> **Task brief**
Skip the pictures, please, and write out exactly every line from the one containing "Task: Open the" through the end of the listing below.

> **Provided material**
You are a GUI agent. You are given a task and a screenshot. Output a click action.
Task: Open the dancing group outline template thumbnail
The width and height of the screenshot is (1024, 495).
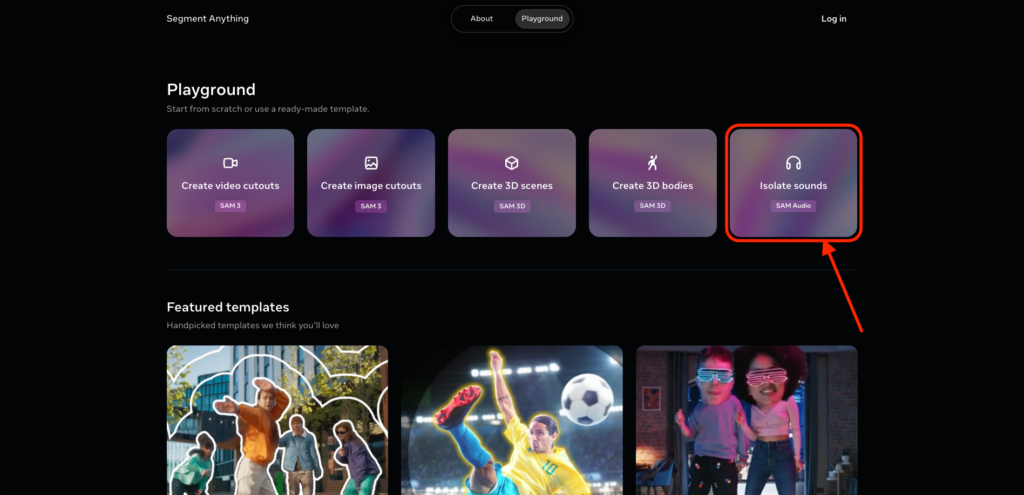pos(277,420)
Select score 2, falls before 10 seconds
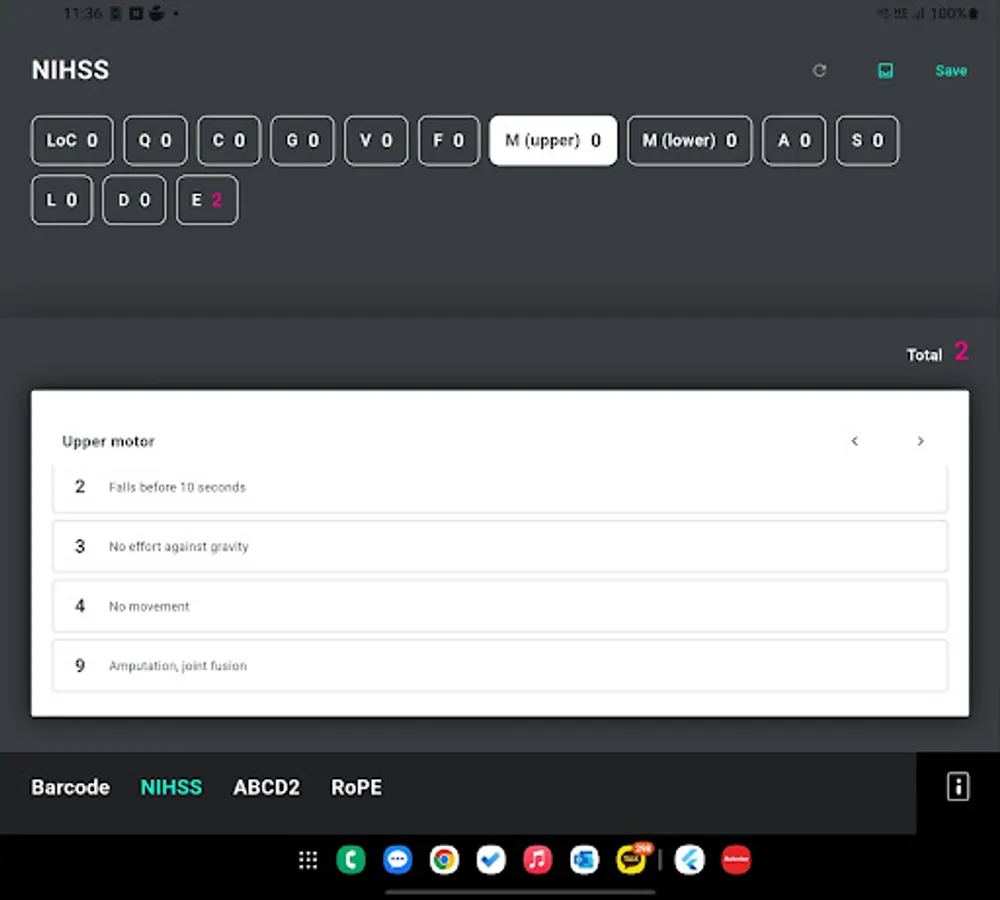Screen dimensions: 1000x900 point(500,487)
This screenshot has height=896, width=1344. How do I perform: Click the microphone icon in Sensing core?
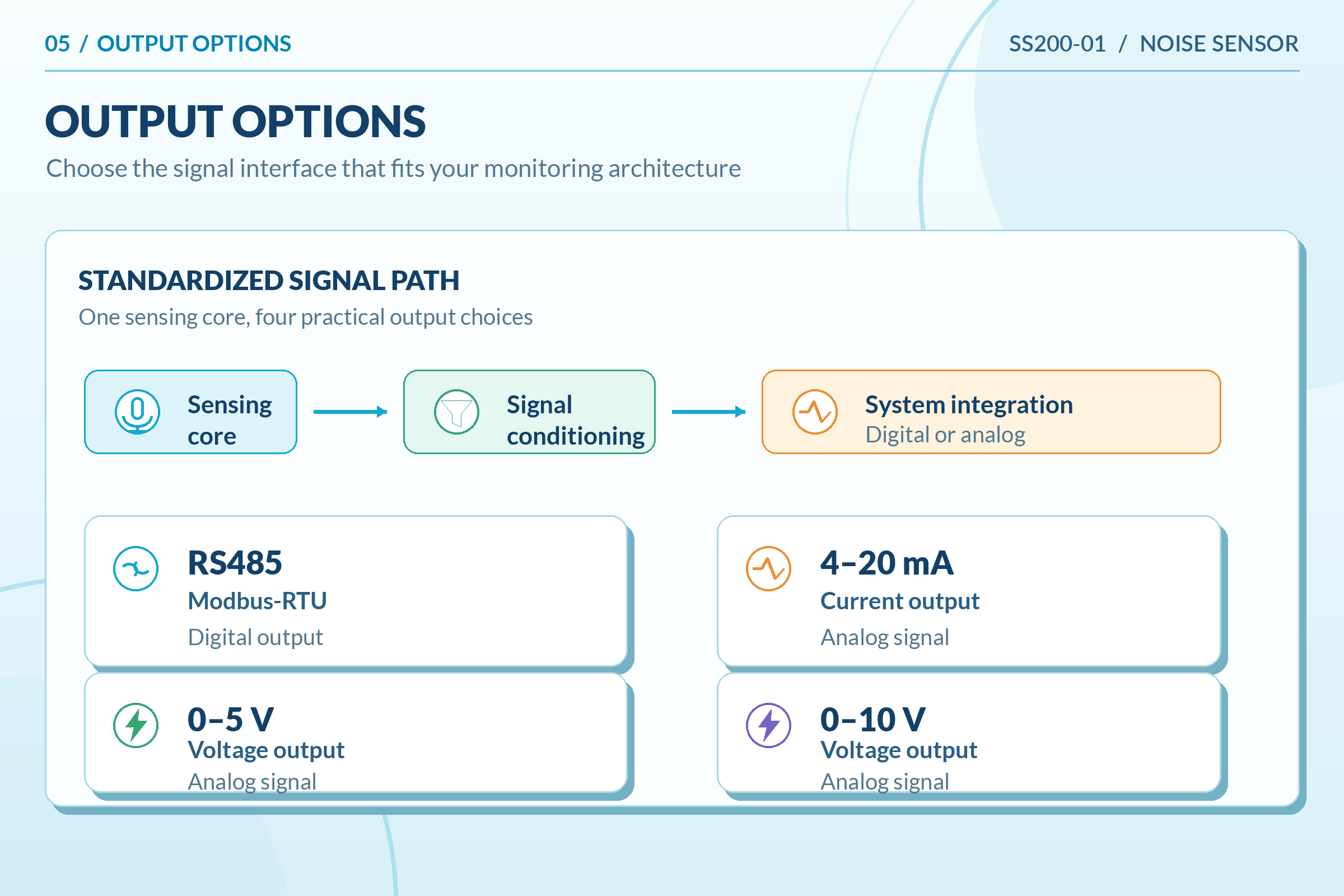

> **Response**
Task: Open the dancing group outline template thumbnail
The width and height of the screenshot is (1024, 495).
pos(277,420)
Select score 2, falls before 10 seconds
Screen dimensions: 1000x900 point(500,487)
This screenshot has height=896, width=1344. How do I perform: Click the microphone icon in Sensing core?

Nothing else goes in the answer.